Lo desdoblé rápidamente y como sucede en ocasiones, entre el maremagnum de conflictos bélicos, diatribas políticas y hazañas deportivas fugaces que no trascienden más allá de una jornada, aparece ante tí un personaje interesante cuya entrevista no tiene la trascendencia de la inmediatez del día en que se publica, pero precisamente por eso, puede alargarse y permanecer vigente a lo largo del tiempo. 

Hoy aparece una neuropsiquiatra, experta en el estudio neuronal del comportamiento sexual del ser humano, adelantando las diferencias entre el hombre y la mujer, en cuanto al deseo y la importancia del sexo en su comportamiento.
La entrevistada comenta que hay un malentendido clásico entre hombres y mujeres.
Sus pacientes varones a los que se les pregunta: "¿Cómo sabes que ella te quiere?", contestan: "Porque practica el sexo conmigo".
En cambio ellas suelen responder: "Porque habla conmigo" o las más ingenuas: "porque me escucha".

Pido perdón por la parte que me toca, pero este impulso sexual,  es ajeno a mi voluntad, o a la educación espartana que me han dado.

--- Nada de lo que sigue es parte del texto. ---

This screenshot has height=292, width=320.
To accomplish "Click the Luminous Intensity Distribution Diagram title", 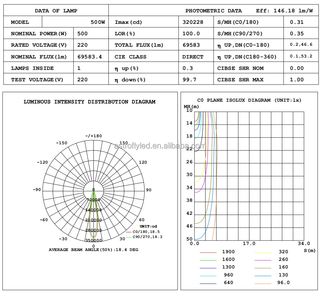I will [x=90, y=102].
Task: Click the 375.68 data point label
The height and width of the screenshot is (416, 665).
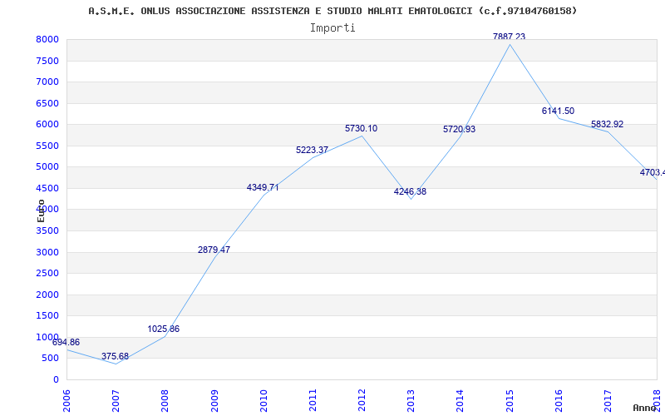Action: pyautogui.click(x=115, y=356)
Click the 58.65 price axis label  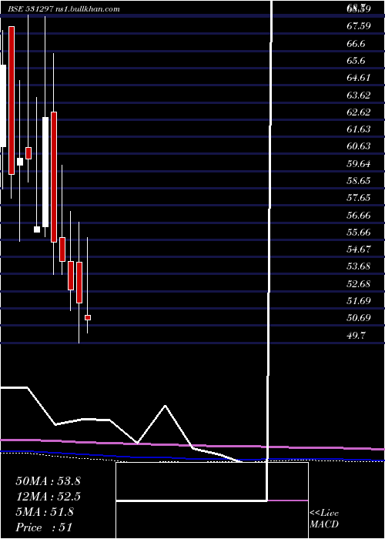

Al parecer, todo está expresado en un gen, que a los hombres nos mantiene en un estado de "salidera" constante, volviendo loco a nuestro cerebro con destellos de excitantes ideas libidinosas, que no siempre somos capaces de reprimir. La mujer, por otro lado, está sometida a los efluvios de las secreciones hormonales, con esas descargas caprichosas e inconstantes, que tanto despistan al siempre alerta macho alfa.

Pero que nuestras mujeres no teman por este acoso constante, ya que como todo, este deseo sexual está condenado a un final más o menos lejano.
Robert Redford ha dejado de ser para mí un mito, desde que dijo que los 70 años habían sido un alivio, pues le habían liberado del impulso sexual que le había acompañado toda su vida. Irónicamente se sentía descansado por "no tener que ir más donde iba mi rabo".

Visto lo visto y ya que somos como ese junco flotando en una corriente irrefrenable de testosterona que lo arrastra, y dado que me quedan aún casi 30 años de cerebro lujurioso, mejor recojo mis cosas, y en cuanto acabe esta guardia, me marcho corriendo a casa.